▶ [What the exercise asks]
Turn everything from the row line containing "Click the 91.67% cell in row 11" down to the line containing "click(980, 456)", both ends included, into a numbered list. Skip blank lines and leave the pictures out.

▶ [Provided data]
-- -- --

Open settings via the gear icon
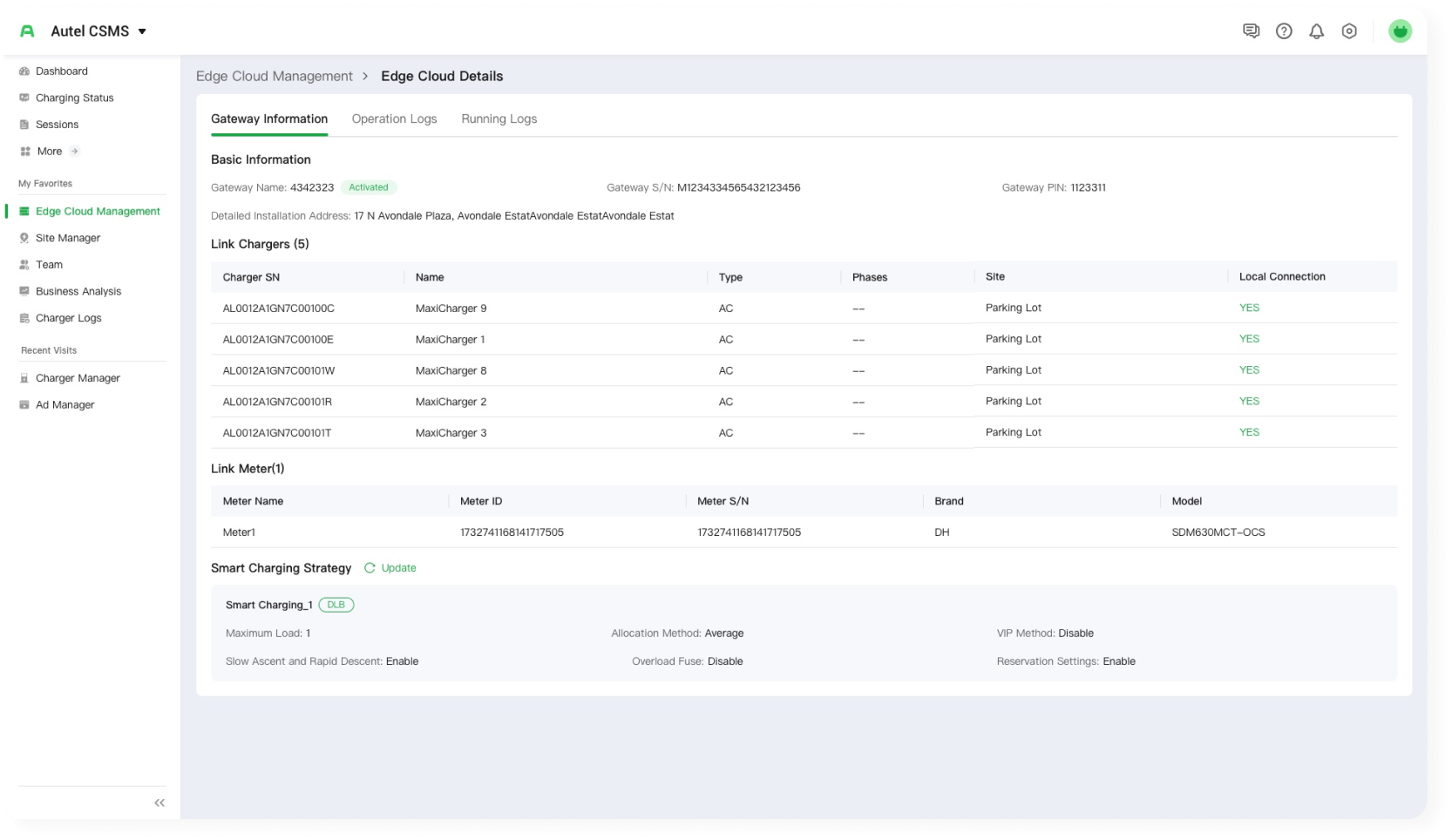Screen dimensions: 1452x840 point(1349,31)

-- -- --

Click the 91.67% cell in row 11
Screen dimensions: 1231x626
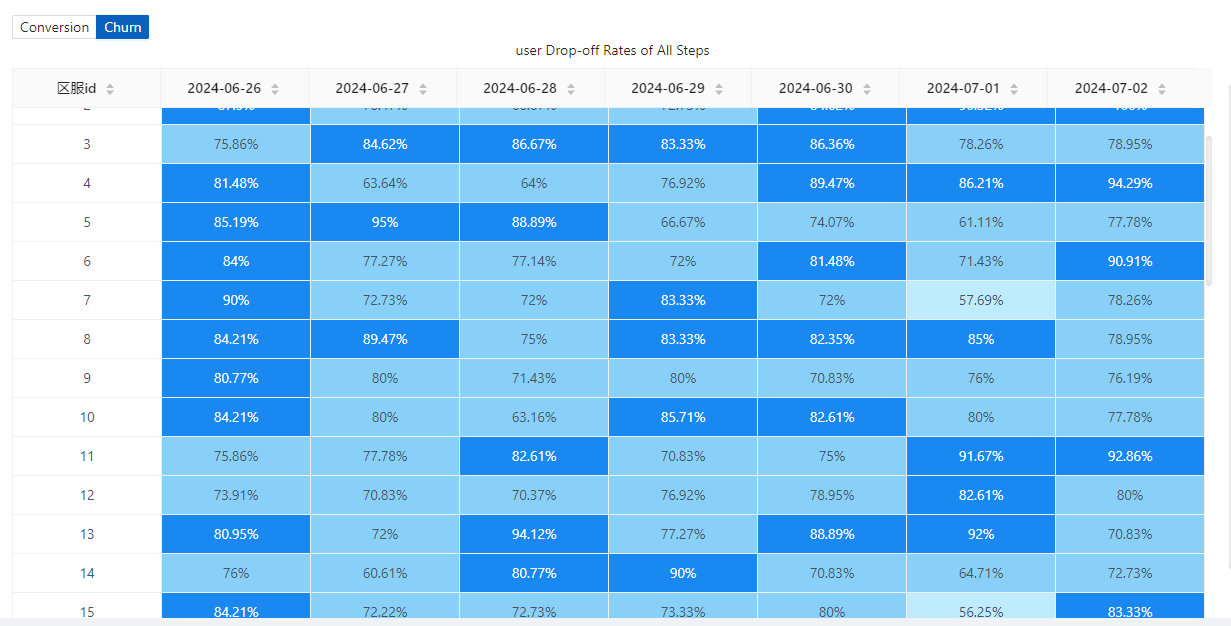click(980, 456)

-- -- --

▶ [Complete output]
1. Click the 91.67% cell in row 11
2. Screen dimensions: 1231x626
3. click(980, 456)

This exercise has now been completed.